As North Korea Prepares To Launch A Long Range Rocket We Ask: How Come All The Fuss?
Chris Gray writes from Pyongyang: The countdown to the launch of Milky Way 3 long range rocket has been basically started in North Korea, to the sound of other nations complaining that it would constitute a breach of United Nation’s resolutions – as if anyone pays any attention to them – and of the promise made, in haste, by Pyongyang to refrain from any activity that could be interpreted as part of developing its nuclear capability.
The official version in North Korea is that Milky Way 3 will carry a weather satellite that would monitor the rural areas – for signs of life no doubt – and that the launch would be conducted in memory of the founder of North Korea, Kim Il-Sung, who, had he been still alive, would have hit 100 this April. Considering that the great man’s birthday falls on April 15, it sort of makes sense to presume that the rocket will be launched on that day or around it.

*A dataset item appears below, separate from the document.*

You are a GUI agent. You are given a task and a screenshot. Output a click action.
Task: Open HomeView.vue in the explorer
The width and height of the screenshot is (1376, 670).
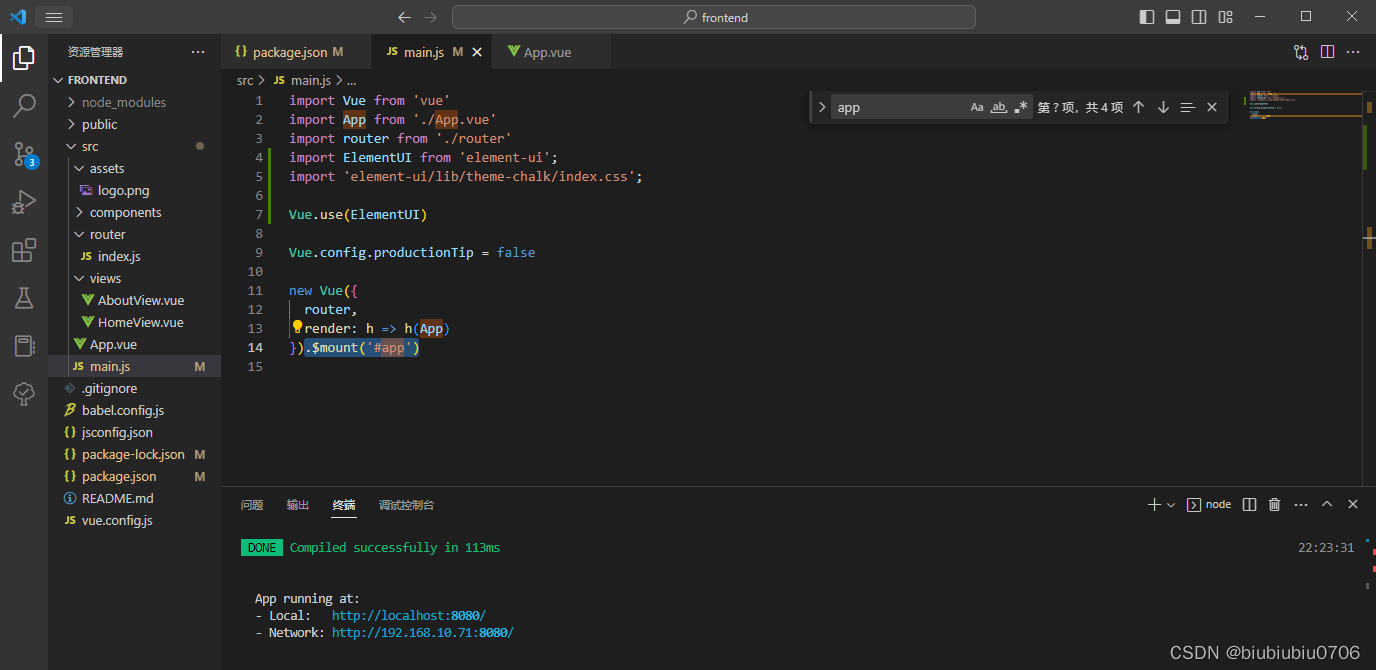(x=140, y=323)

The strangest reaction to the forthcoming launch comes from Japan which has created an anti-missile shield around Tokyo, to protect it from whatever it is that the Japanese government thinks may happen, and deploying an anti-ballistic missile system on the Island of Okinawa, threatening to shoot down any parts of the rocket which may fall on Japanese territory. Responding in kind, Pyongyang threatened to treat this as an act of war, even though it would mean blasting bits of metal from the sky that would serve no purpose anyway. Not to be outdone by Japan, South Korea also stated that if parts of the rocket fall on its soil it would take drastic steps and destroy them. And, of course, Pyongyang shook a fist at Seoul as well, threatening revenge.
Meanwhile the international community, as the UN likes to call itself, is of course aghast with concern over the planned launch, making the usual useless noises that everyone knows would not change anything. The West that has lost all cred after the war in Iraq and the shameful regime change in Libya, is talking rubbish as well, pretending that it occupies some moral high ground in the stand-off with North Korea. Incidentally, Washington was very quick to use food aid to North Korea as leverage to get it to postpone the launch , even though it knows that tens of thousands of people would die if it didn’t provide assistance. All of a sudden democracy-loving yanks, who seem to be concerned these days with every life lost in Syria, are not worried by the death of a much bigger number in North Korea, bloody hypocrites.
People, who claim to know things, say that the launch of the long-range rocket may be a prelude to the third nuclear test in North Korea. They point out that the two previous tests, carried out in 2006 and 2009, were preceded by launches of ballistic missiles. Some keen North Korea watchers even claim that serious goings on have been noticed in the city of Punggye-ri where the first two tests were carried out.
By some estimates the communist regime in North Korea has enough enriched plutonium to produce up to eight nukes. And that obviously makes the communist rogue state an unlikely target for any Western style invasion. It’s one thing battling Libya’s outdated army and it’s another thing altogether looking at a possibility of several mushroom clouds rising across Asia.
The only country that can have any influence on North Korea, China, is currently pretending that it is deeply concerned with the forthcoming launch but doesn’t really do anything about it, as deep down the Chinese communist leadership has a soft spot for young Kim Jong Un, who is keeping his people at bay and not letting them flood into China, all at once, in search of food and jobs.
Funny thing, international tension. So many players, so much confusion and meaningless posturing.